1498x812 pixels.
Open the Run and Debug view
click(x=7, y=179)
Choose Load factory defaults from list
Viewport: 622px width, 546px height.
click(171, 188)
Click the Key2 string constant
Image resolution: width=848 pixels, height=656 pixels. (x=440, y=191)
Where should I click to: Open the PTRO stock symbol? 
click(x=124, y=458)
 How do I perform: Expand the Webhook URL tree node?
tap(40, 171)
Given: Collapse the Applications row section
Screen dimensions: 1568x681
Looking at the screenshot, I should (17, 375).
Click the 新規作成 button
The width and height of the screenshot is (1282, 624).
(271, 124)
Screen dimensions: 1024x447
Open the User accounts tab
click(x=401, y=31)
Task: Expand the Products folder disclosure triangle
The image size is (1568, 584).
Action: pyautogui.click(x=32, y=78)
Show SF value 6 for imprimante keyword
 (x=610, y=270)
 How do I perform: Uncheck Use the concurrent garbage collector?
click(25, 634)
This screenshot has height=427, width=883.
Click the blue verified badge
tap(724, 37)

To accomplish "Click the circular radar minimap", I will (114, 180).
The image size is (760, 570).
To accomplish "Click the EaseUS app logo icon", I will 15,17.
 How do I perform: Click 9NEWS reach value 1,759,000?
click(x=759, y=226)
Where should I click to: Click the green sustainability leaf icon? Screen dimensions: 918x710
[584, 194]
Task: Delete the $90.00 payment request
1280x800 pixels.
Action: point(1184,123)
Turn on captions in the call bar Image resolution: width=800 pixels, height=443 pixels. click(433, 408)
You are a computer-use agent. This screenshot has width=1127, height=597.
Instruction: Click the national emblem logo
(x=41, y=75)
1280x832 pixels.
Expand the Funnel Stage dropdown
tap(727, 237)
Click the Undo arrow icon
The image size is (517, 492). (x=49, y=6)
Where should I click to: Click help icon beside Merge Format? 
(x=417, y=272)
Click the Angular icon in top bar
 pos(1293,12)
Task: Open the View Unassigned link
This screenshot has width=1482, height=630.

----

▶ Assignment:
The lines above, starting at the one with "Where should I click to: Open" and ending at the one with "Task: Open the View Unassigned link", are the only ones to return, exactly as written.

▶ Your response:
Where should I click to: Open the PTRO stock symbol? 
click(x=124, y=458)
 How do I perform: Expand the Webhook URL tree node?
tap(40, 171)
Given: Collapse the Applications row section
Screen dimensions: 1568x681
Looking at the screenshot, I should (17, 375).
Click the 新規作成 button
The width and height of the screenshot is (1282, 624).
(271, 124)
Screen dimensions: 1024x447
Open the User accounts tab
click(x=401, y=31)
Task: Expand the Products folder disclosure triangle
The image size is (1568, 584).
Action: pyautogui.click(x=32, y=78)
Show SF value 6 for imprimante keyword
 (x=610, y=270)
 How do I perform: Uncheck Use the concurrent garbage collector?
click(25, 634)
This screenshot has height=427, width=883.
Click the blue verified badge
tap(724, 37)

To accomplish "Click the circular radar minimap", I will (114, 180).
The image size is (760, 570).
To accomplish "Click the EaseUS app logo icon", I will 15,17.
 How do I perform: Click 9NEWS reach value 1,759,000?
click(x=759, y=226)
Where should I click to: Click the green sustainability leaf icon? Screen dimensions: 918x710
[584, 194]
Task: Delete the $90.00 payment request
1280x800 pixels.
Action: point(1184,123)
Turn on captions in the call bar Image resolution: width=800 pixels, height=443 pixels. click(433, 408)
You are a computer-use agent. This screenshot has width=1127, height=597.
Instruction: Click the national emblem logo
(x=41, y=75)
1280x832 pixels.
Expand the Funnel Stage dropdown
tap(727, 237)
Click the Undo arrow icon
The image size is (517, 492). (x=49, y=6)
Where should I click to: Click help icon beside Merge Format? 
(x=417, y=272)
Click the Angular icon in top bar
 pos(1293,12)
Task: Open the View Unassigned link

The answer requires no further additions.